Question de M. PHILIBERT Louis (Bouches-du-Rhône - SOC) publiée le 17/05/1990

M. Louis Philibert attire l'attention de M. le ministre d'Etat, ministre de la fonction publique et des réformes administratives, sur la règle dite du " forfait de pension " qui limite les droits à réparation des agents publics victimes de dommages en service : ces agents n'ont d'autres droits à l'égard de la collectivité que ceux qui résultent du régime des pensions civiles et militaires dont ils sont susceptibles de bénéficier.
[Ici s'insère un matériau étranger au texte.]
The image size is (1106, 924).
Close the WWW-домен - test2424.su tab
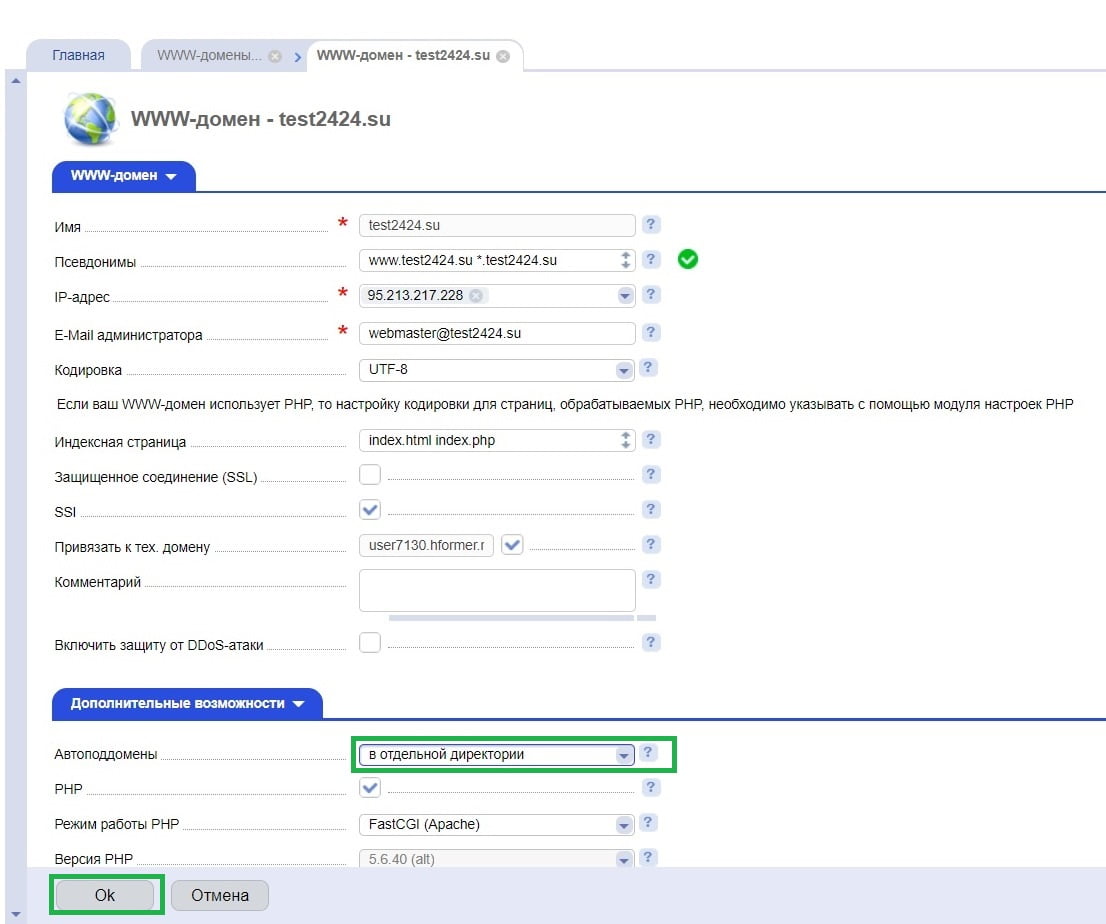pyautogui.click(x=503, y=56)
Malgré plusieurs tentatives des tribunaux administratifs dans le sens d'une interprétation plus souple des textes (T.A. Toulouse, 6 mars 1980, Lacourcelle ; T.A. Dijon, 3 novembre 1981, Surateau ; T.A. Bastia, 3 mai 1985, Fratani ; T.A. Bastia, 12 juillet 1985, Zakariadès), le Conseil d'Etat maintient une attitude très rigide qui aboutit à de graves injustices. C'est ainsi que, bien que la législation des pensions ne répare pas les souffrances physiques de la victime, ni, en cas de décès, la douleur morale des proches, ces chefs de préjudice ne donnent lieu à aucune indemnité si une allocation, aussi modeste soit-elle, est susceptible d'être servie au titre du régime de pension. La plupart du temps, la réparation qui résulte du " forfait " est très inférieure à celle qui résulterait de l'application des règles du droit commun, ainsi que le commissaire du Gouvernement l'a invoqué en vain devant le Conseil d'Etat lors de l'affaire " Guillaume et Germanaud " (C.E. section 16 octobre 1981, Guillaume, A.J.D.A. p. 43). L'application de cette règle introduit en outre une discrimination entre les agents publics et les salariés du secteur privé, qui, en cas de faute de l'employeur et sous certaines conditions, peuvent obtenir de celui-ci une réparation qui va au-delà des prestations sociales (articles L.468 et L.469 du code de la sécurité sociale). Or, le Conseil d'Etat justifie son attitude par ce qu'il considère comme ayant été la volonté du législateur (C.E. 31 octobre 1986 société A.G.F.), ou par certains textes qu'il interprète avec la plus grande rigueur (par exemple, l'article L.354-11 du code des communes). C'est pourquoi il lui demande de bien vouloir préciser si le Gouvernement entend présenter un projet de loi pour mettre fin, sous certaines conditions qui pourraient s'apparenter à celles déjà posées par le code de la sécurité sociale, à la règle du " forfait de pension ".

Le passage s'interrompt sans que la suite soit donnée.